## TASKS TO PERFORM
**A)** What was the theme of the symposium described in the newsletter article?
**B)** Duplicate everything in the newsletter article from "IEEE Circuits and" down to "Compute Symposium (AICS’21)".

## Start SOURCE DOCUMENT

IEEE Circuits and Systems Society Newsletter | Volume 16 | Issue 1 | February 2022 | CURRENT/PAST ISSUES


4th IBM IEEE CAS/EDS AI Compute Symposium (AICS’21) 

The 4th IBM IEEE CAS/EDS AI Compute Symposium, known as (AICS’21), was held over two days (Oct 13-Oct 14, 2021). The event was very well attended and received great responses from the audience all over the world. The symposium was also an initiative supported by IBM Academy of Technology ( Dr. Joshi has been the main interface for CAS and EDS for organizing this successful event. This is the second time the event was organized as a virtual symposium. The audio/video presentation on this virtual platform went smoothly. More than 2400 viewers over two days, participation from 50 countries, over 54 student posters, best paper poster awards, excellent panel discussions, 11 distinguished speakers from industry and academia were the salient features of this symposium. There were more than 5200 views on the LinkedIn post about the symposium. The theme of the symposium was “From Ground up to Cloud”. In short, the symposium covered a range of topics from device technology, to circuits, architecture, and algorithms -- to make innovations for the cloud with an emphasis on green AI.

## End SOURCE DOCUMENT
## Start DATA PROVIDED

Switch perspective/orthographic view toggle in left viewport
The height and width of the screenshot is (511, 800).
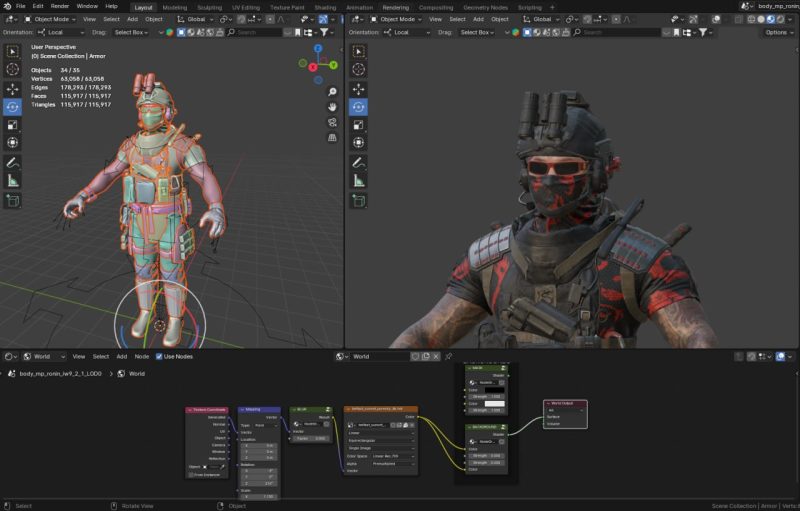[332, 138]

## End DATA PROVIDED

## THE RESULTS
**A)** “From Ground up to Cloud”

**B)**
IEEE Circuits and Systems Society Newsletter | Volume 16 | Issue 1 | February 2022 | CURRENT/PAST ISSUES


4th IBM IEEE CAS/EDS AI Compute Symposium (AICS’21)